Start of Information
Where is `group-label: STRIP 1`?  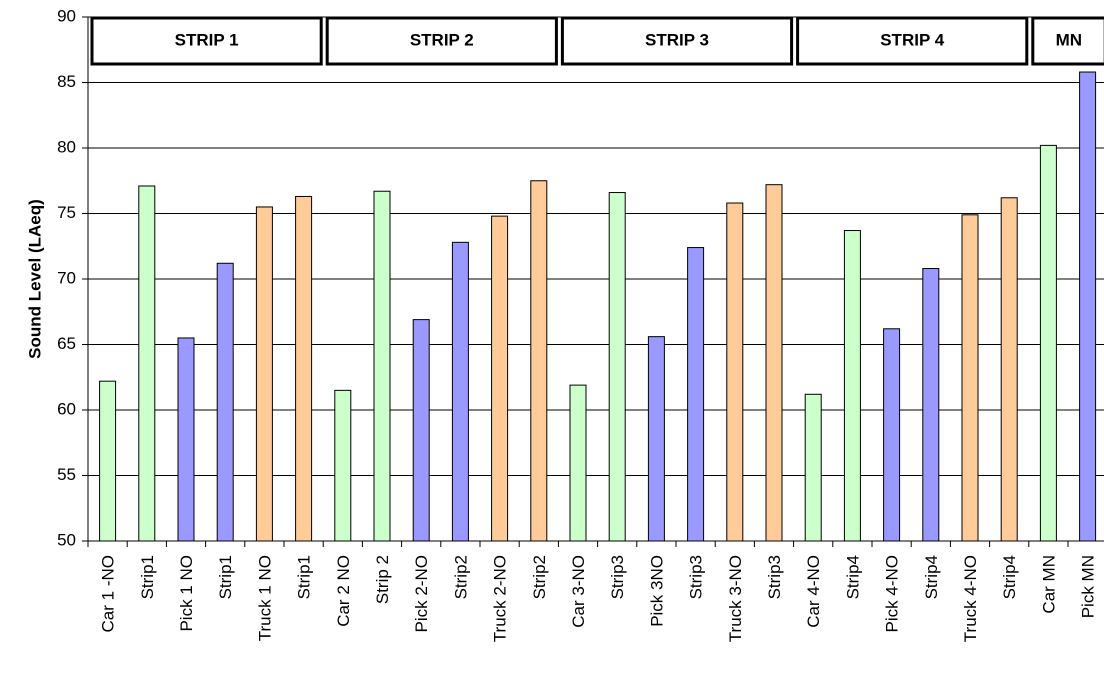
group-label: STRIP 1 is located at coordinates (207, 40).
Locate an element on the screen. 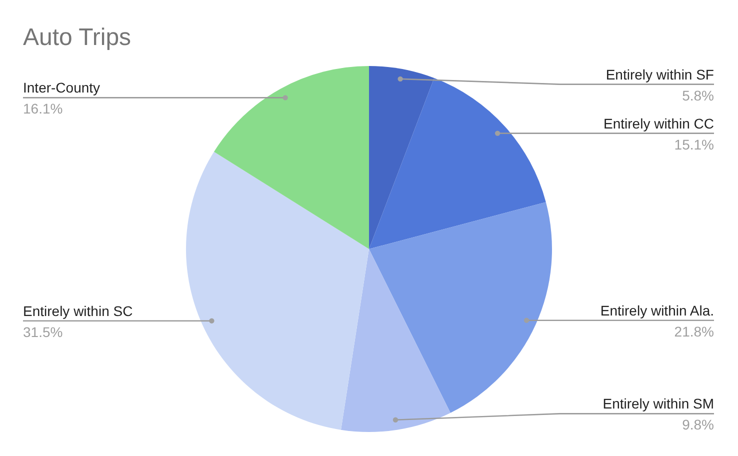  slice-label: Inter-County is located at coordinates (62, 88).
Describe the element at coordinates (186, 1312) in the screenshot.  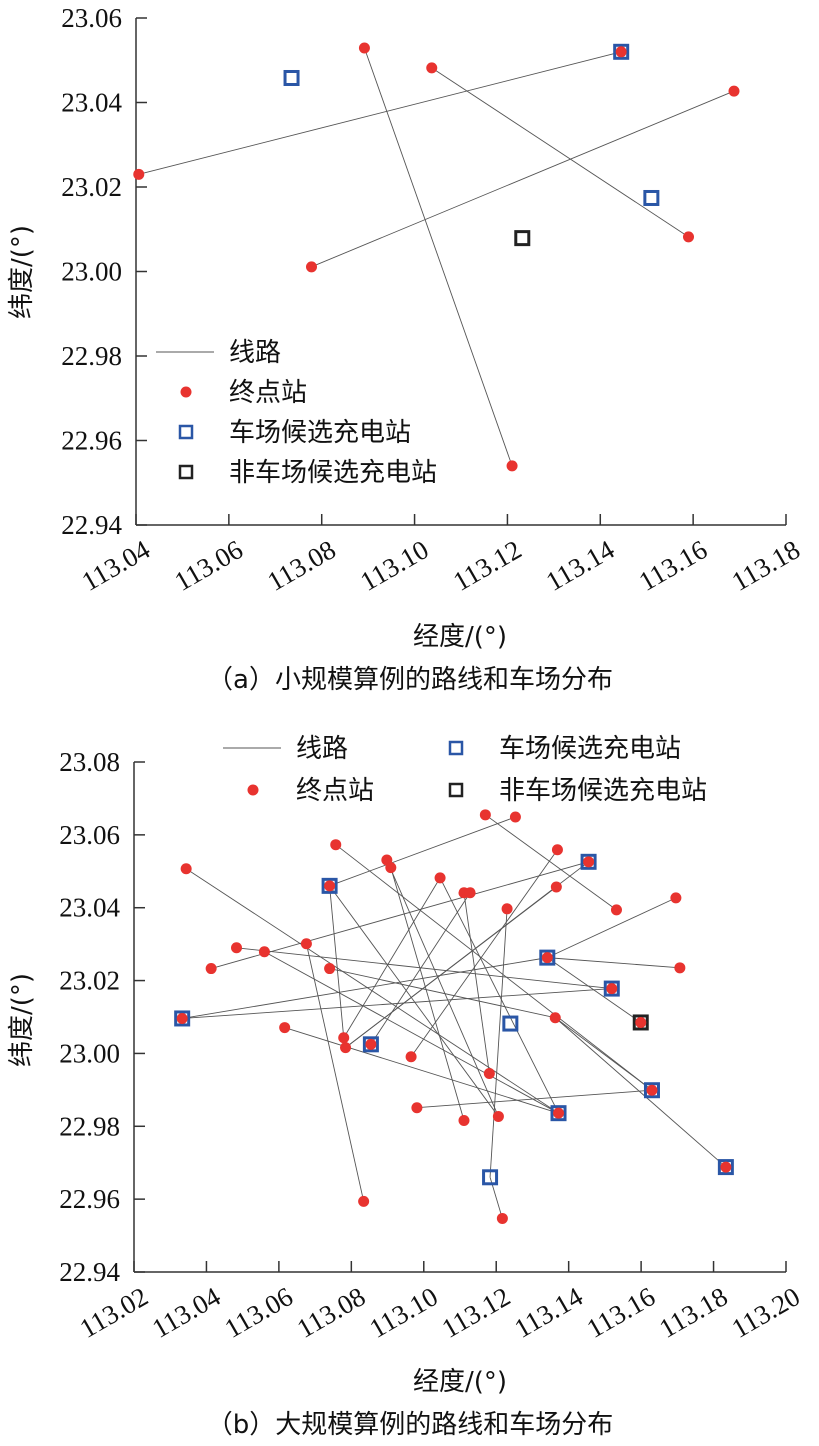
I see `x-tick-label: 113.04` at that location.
End of Information
■ **What the task asks**
Please pull out the stretch of rows from the line containing "Describe the element" through the end of the rows and copy it word for word, leaving the pictures out.

■ **Task output**
Describe the element at coordinates (186, 1312) in the screenshot.  
I see `x-tick-label: 113.04` at that location.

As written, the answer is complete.